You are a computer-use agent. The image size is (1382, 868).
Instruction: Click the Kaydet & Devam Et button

──────────────────────────────

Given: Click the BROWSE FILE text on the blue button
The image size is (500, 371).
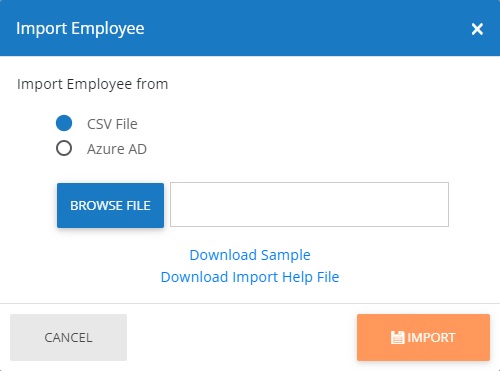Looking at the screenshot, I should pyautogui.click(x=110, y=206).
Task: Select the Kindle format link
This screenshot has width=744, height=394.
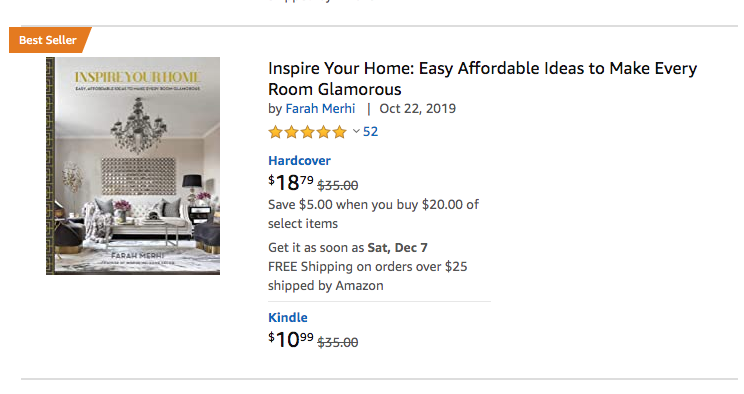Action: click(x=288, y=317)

──────────────────────────────

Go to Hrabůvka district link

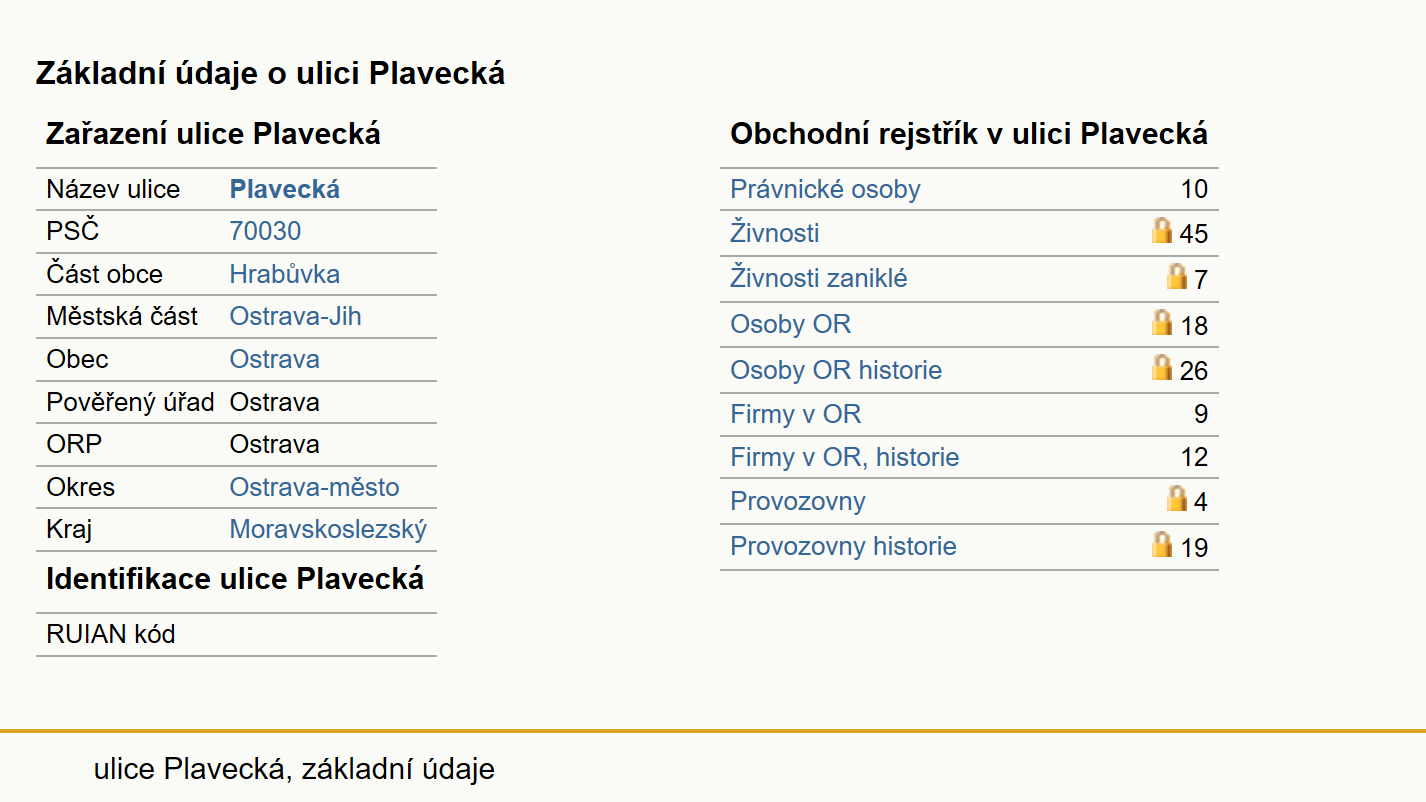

──────────────────────────────

### Exercise objective:
Would you please copy, word for word, everything above from the line containing "You are a computer-use" down to the line containing "Instruction: Click the", those two lines included?

### Response to this task:
You are a computer-use agent. The image size is (1382, 868).
Instruction: Click the Kaydet & Devam Et button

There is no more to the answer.